The Centers for Disease Control (CDC) yesterday announced the launch of an influenza forecast Web site that uses big data to predict flu outbreak trends over the next four weeks.
Flu epidemics are difficult to predict because the flu virus mutates constantly and transmission can be affected by weather conditions or crowd movements, especially during holidays, the CDC said, adding that it has teamed up with Acer Inc to use artificial intelligence (AI) and big data analyses to improve prediction capabilities.
The new flu forecast Web site, fluforecast.cdc.gov.tw, collects the latest statistics data from the CDC’s flu-like illness monitoring system, the National Health Insurance database, and the latest government “open data” on the weather and population distribution, CDC Director-General Chou Jih-haw (周志浩) said.

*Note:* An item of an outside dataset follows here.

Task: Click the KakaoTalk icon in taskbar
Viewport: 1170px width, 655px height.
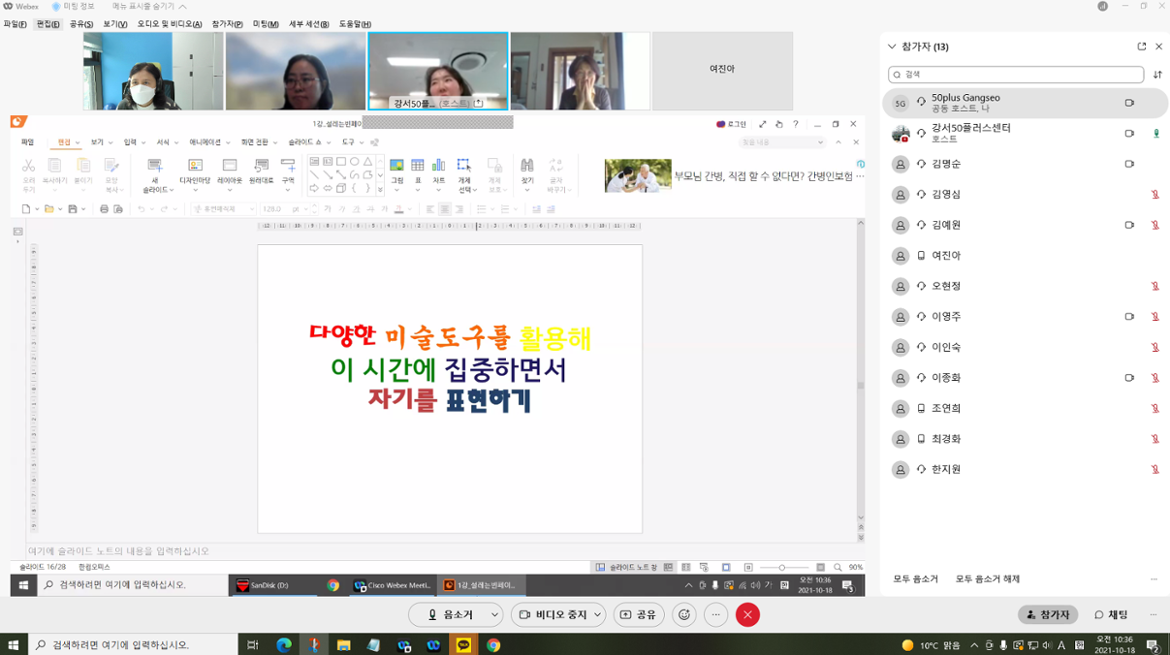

The collected data are analyzed and simulated by AI learning technology to predict possible flu epidemics, allowing health authorities and the public to take precautions, he said.
“Fear comes from the unknown and if the public can learn of [the flu trends] in advance and prevent them together, the collective disease prevention efforts are more likely to succeed,” Minister of Health and Welfare Chen Shih-chung (陳時中) said.

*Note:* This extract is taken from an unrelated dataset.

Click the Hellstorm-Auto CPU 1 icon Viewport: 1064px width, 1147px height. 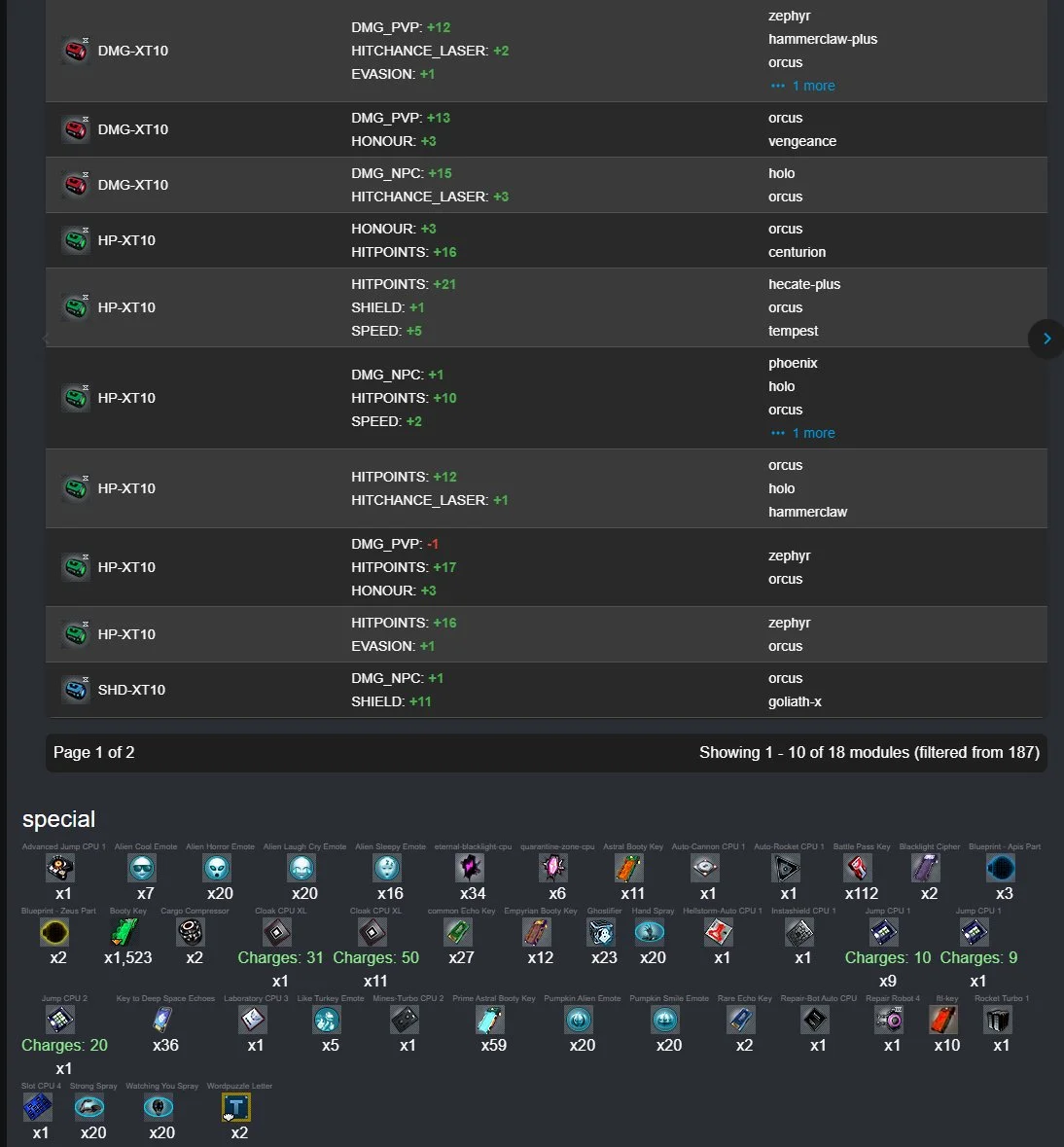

The system symbolizes the dawn of a new era, he said.
The system’s margin of error would be below 10 percentage points, which is more accurate than an about 20 percentage point margin of similar systems used in other nations.
Acer founder and honorary chairman Stan Shih (施振榮) said the system, which can become a global model, is made possible because Taiwan has National Health Insurance and real-time open data for analysis.
Shih said he knows the importance of predicting possible seasonal flu trends, because he has eight grandchildren, and whenever one of them catches the flu they cannot attend a family reunion.
He hopes the system can help parents and schools take preventive measures, he added.
In related news, Chen yesterday said government-funded flu vaccines for the new flu season in October would be trivalent vaccines.
The vaccines have been purchased and quadrivalent vaccines might be introduced in 2022, but the issue needs to be discussed, Chen said.
Chen in January said that quadrivalent vaccines would be used for the peak season, but last month said that the CDC’s specialists meeting decided to continue using trivalent vaccines this year, prompting some legislators to ask the Ministry of Health and Welfare to reconsider the decision over quadrivalent vaccines’ perceived wider protection against viruses.